Migrate ZFS to Ceph?

Springtime

Member
Nov 18, 2024
31
5
8
Hello,
would it be possible to migrate from replicated ZFS to Ceph, when having 3 nodes in a cluster, without disturbing the production?
Note: never used Ceph, don't actually know anything yet about it, and all storage is built in, 3 servers having HBA with 8 flash drives each.
Thanks
 
Last edited:
Your goal would be to reuse the same hardware including disks, migrate from ZFS to Ceph, live on a production setup without disturbing anything? *Maybe* theoretically possible with some serious planning (and risks) but my recommendation would be to first read up on Ceph, understand how you would like to set it up, and then plan for downtime while you transition. You would likely need some intermediate storage while you rebuild the storage as a Ceph cluster and then migrate your data back again.

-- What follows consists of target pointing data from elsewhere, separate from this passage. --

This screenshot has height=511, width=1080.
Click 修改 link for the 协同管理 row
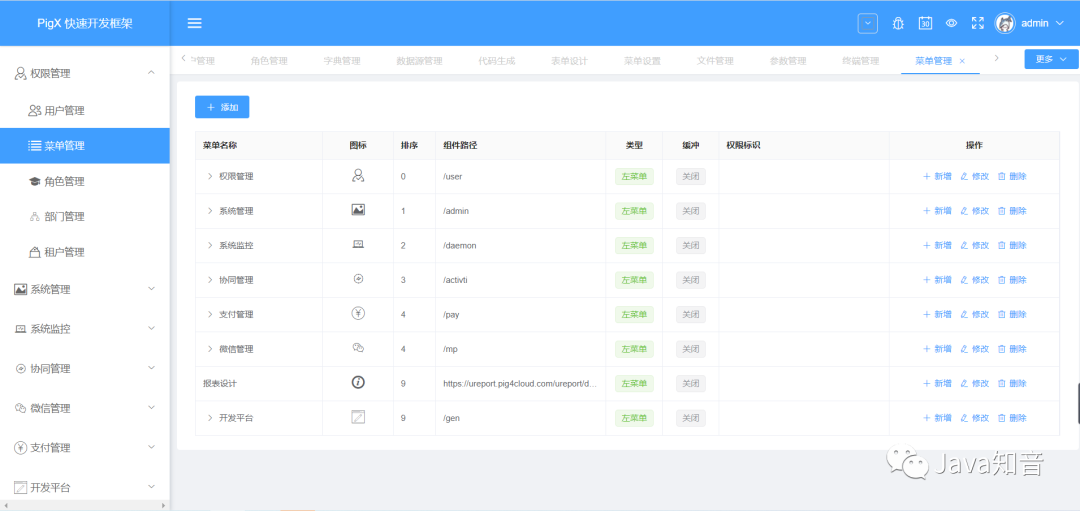[974, 280]
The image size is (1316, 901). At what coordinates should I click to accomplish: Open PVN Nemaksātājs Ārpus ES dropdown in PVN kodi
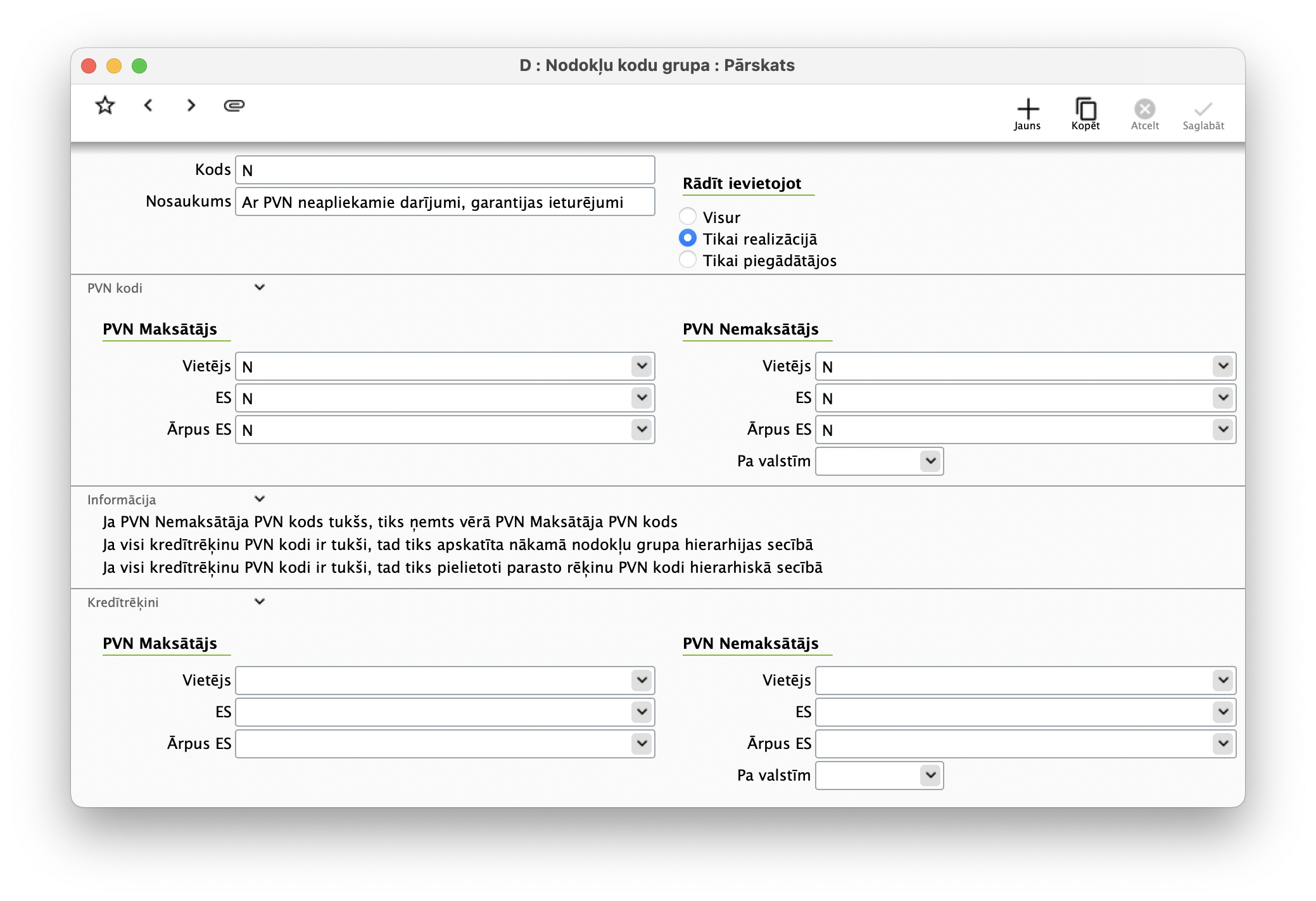tap(1223, 430)
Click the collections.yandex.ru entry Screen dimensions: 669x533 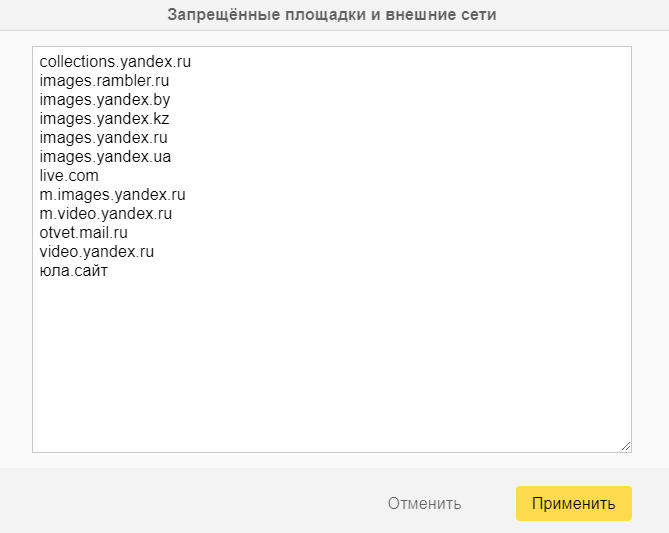(x=115, y=62)
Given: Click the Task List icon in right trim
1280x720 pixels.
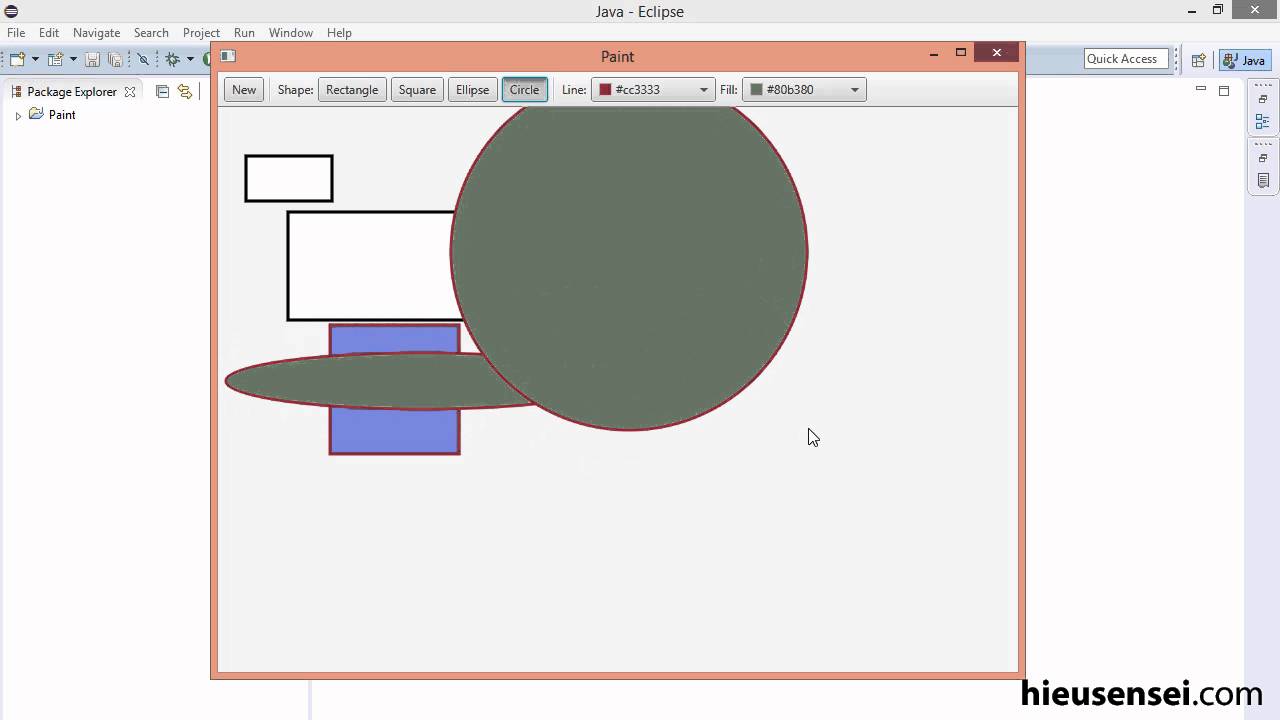Looking at the screenshot, I should pyautogui.click(x=1263, y=181).
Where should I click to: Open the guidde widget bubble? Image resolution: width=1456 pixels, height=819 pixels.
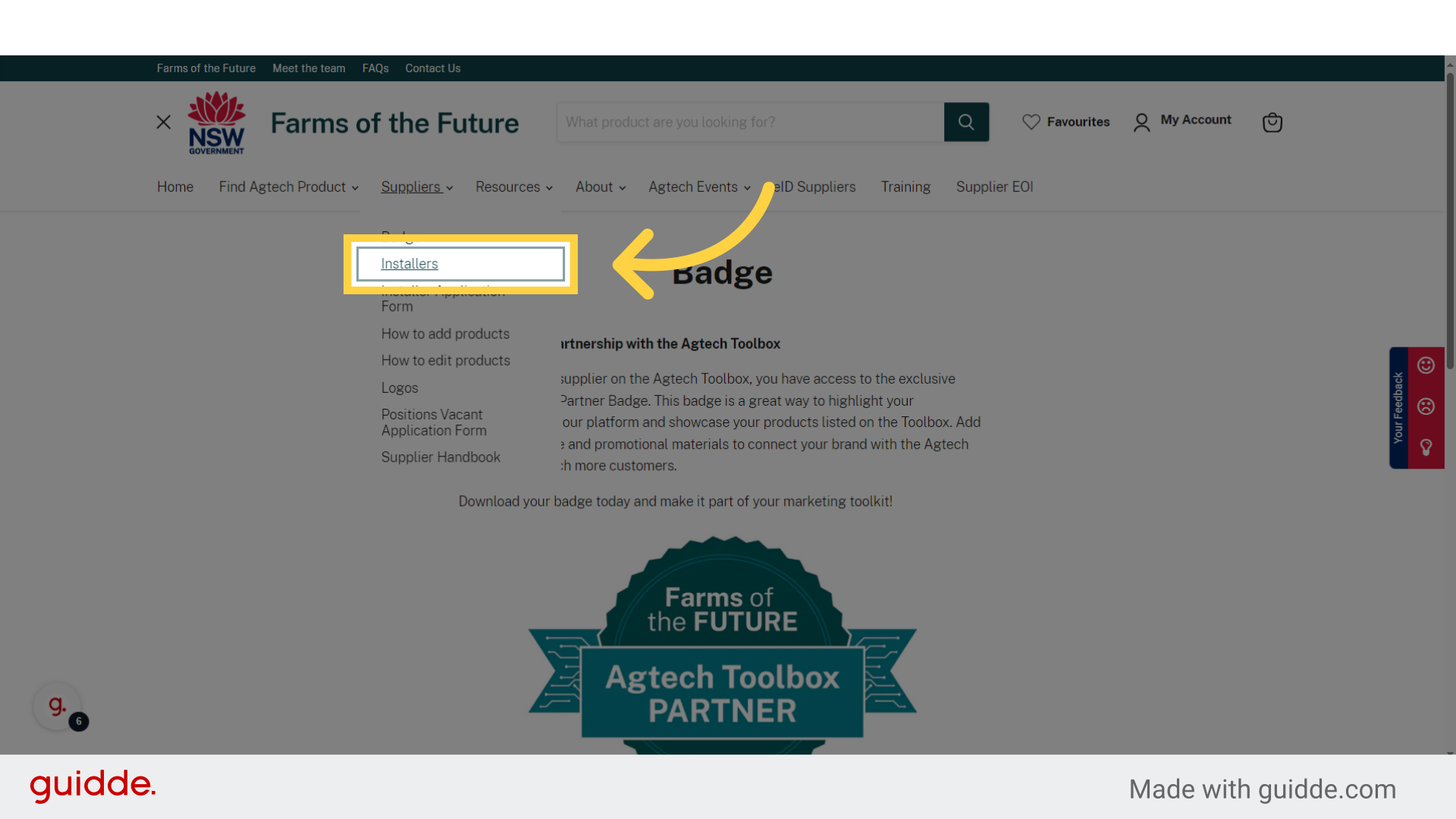pyautogui.click(x=57, y=706)
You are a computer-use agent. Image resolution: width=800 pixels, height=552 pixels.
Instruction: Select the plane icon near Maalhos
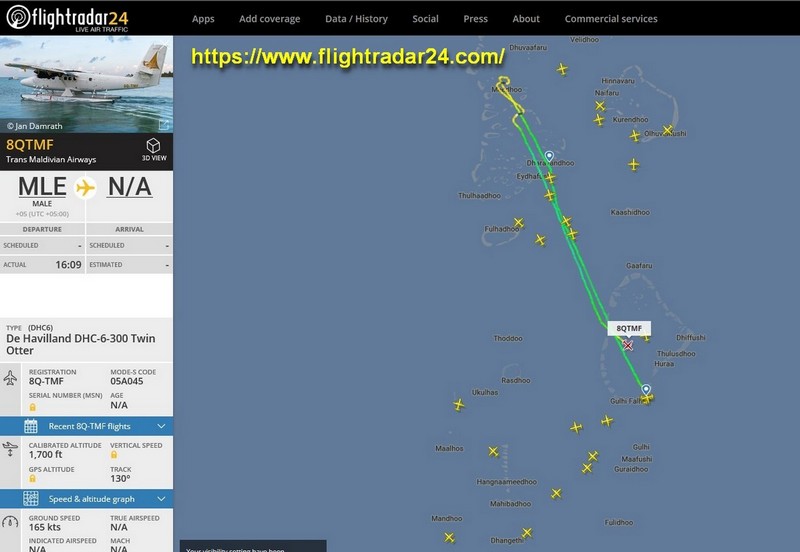pos(493,451)
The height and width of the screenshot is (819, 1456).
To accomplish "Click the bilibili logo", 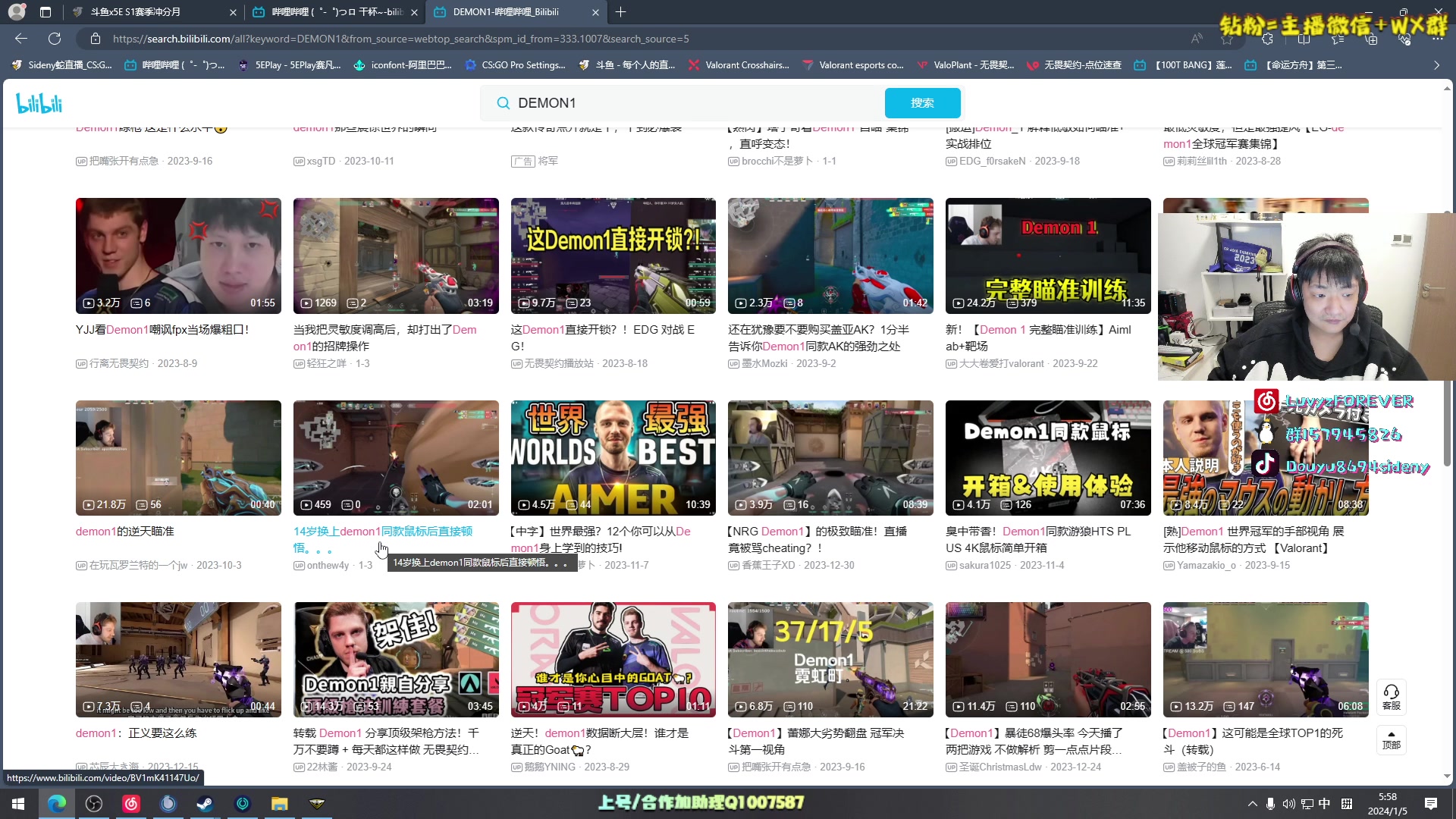I will (39, 103).
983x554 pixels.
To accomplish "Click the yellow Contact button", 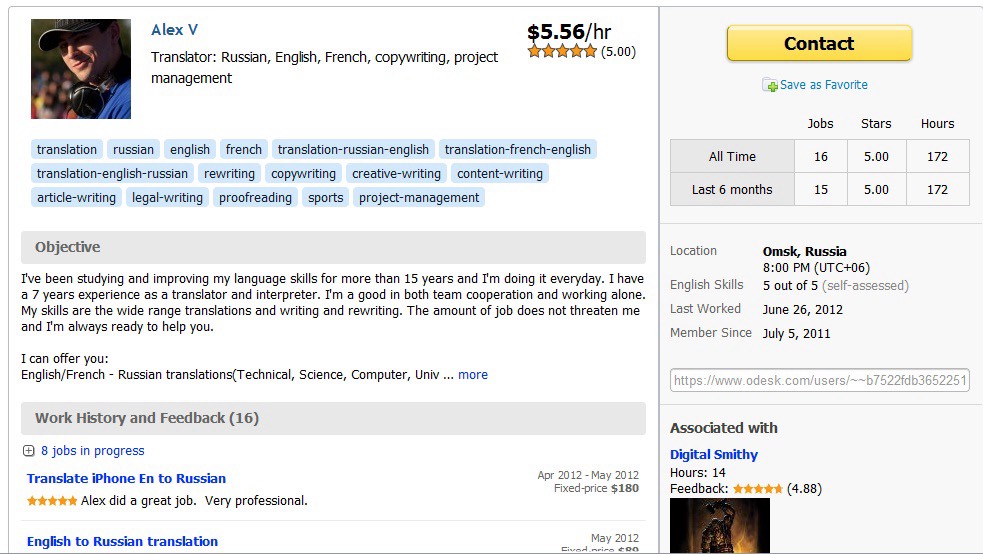I will 819,43.
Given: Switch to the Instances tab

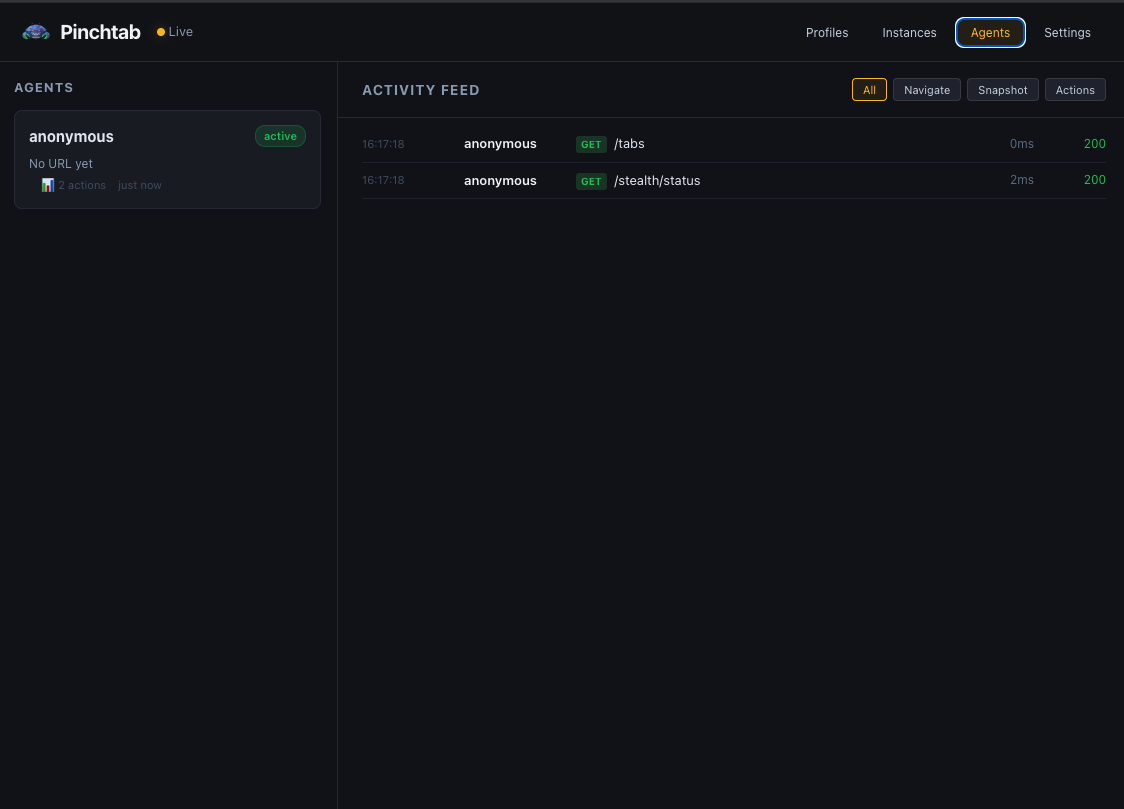Looking at the screenshot, I should pos(909,32).
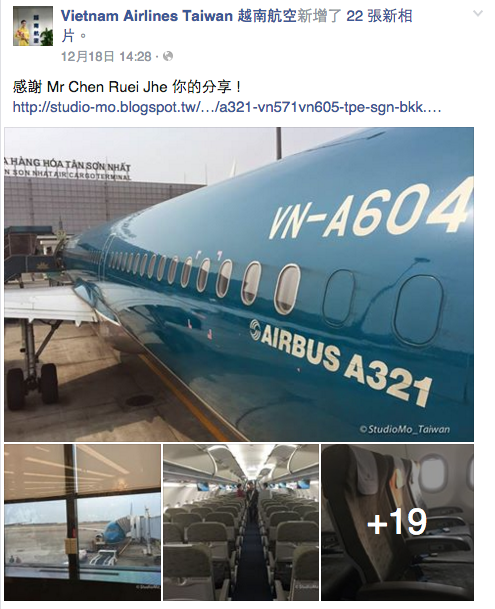495x609 pixels.
Task: View the +19 more photos thumbnail
Action: tap(397, 522)

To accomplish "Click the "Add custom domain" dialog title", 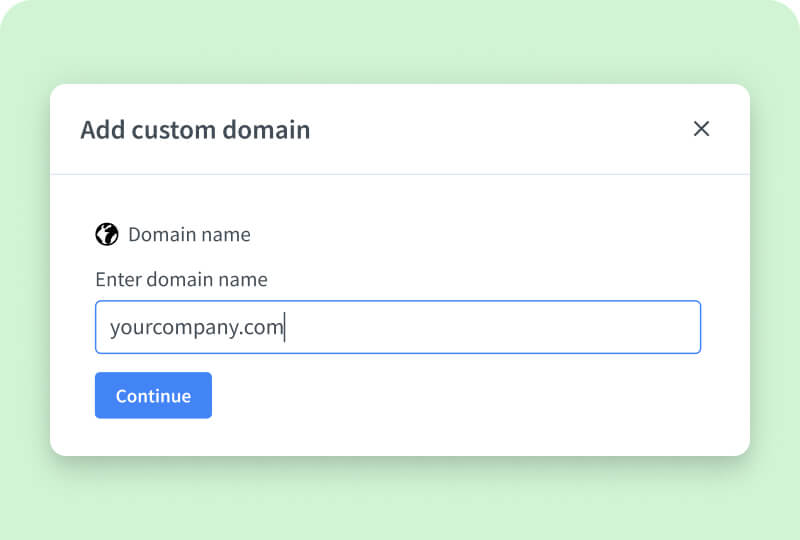I will click(195, 130).
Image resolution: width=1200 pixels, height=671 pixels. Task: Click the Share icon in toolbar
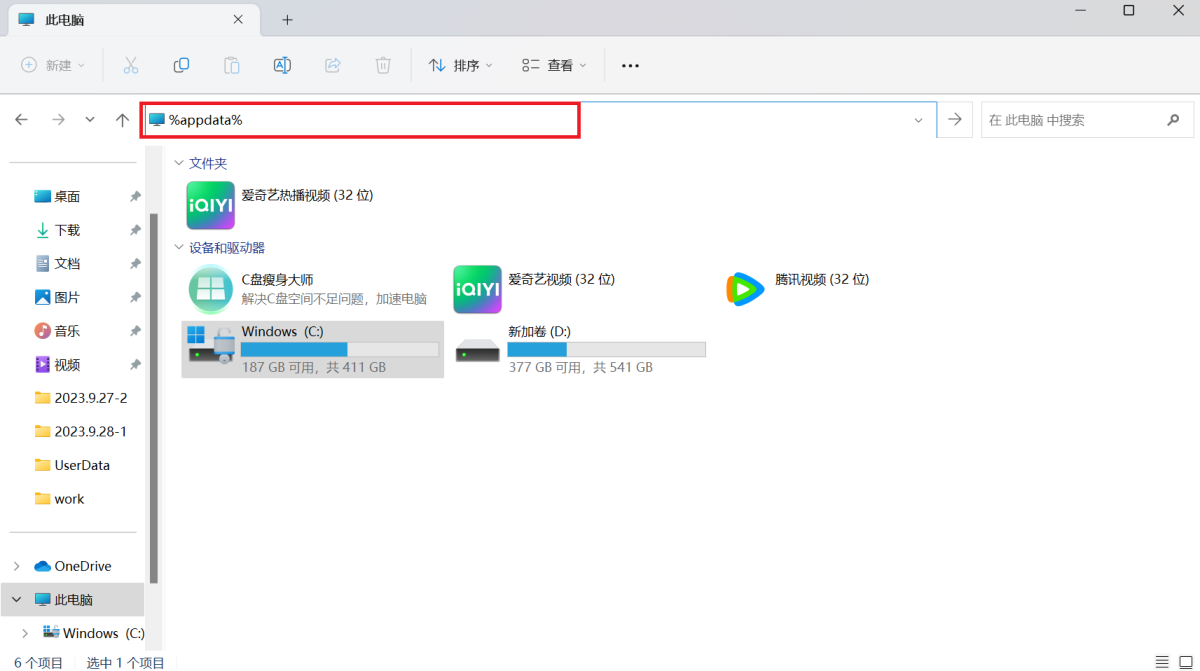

I did a similar thing *but* my Ceph storage was on separate hardware (disks) so I could run both in parallel during transition.
 
You would likely need some intermediate storage while you rebuild the storage as a Ceph cluster and then migrate your data back again.
I was more or less expecting this answer. Nevertheless, never hurts to ask.
There is no available intermediate storage, since alone the file server has the size larger than the local disks on which Proxmox resides (which I could in theory use as transition storage).
So I guess the most clean option would be to backup the VMs, remove ZFS, create Ceph and then restore from backup. And that on weekend.
 
Yes, if you have on the same machines zfs and ceph, just livemigrate storate from one to another. This is it
 
So I guess the most clean option would be to backup the VMs, remove ZFS, create Ceph and then restore from backup. And that on weekend.
Yes. Unless you have enough hardware to run both Ceph and ZFS in parallel and migrate from one to the other.
 
to Ceph, when having 3 nodes in a cluster
You want to enhance your current situation, right?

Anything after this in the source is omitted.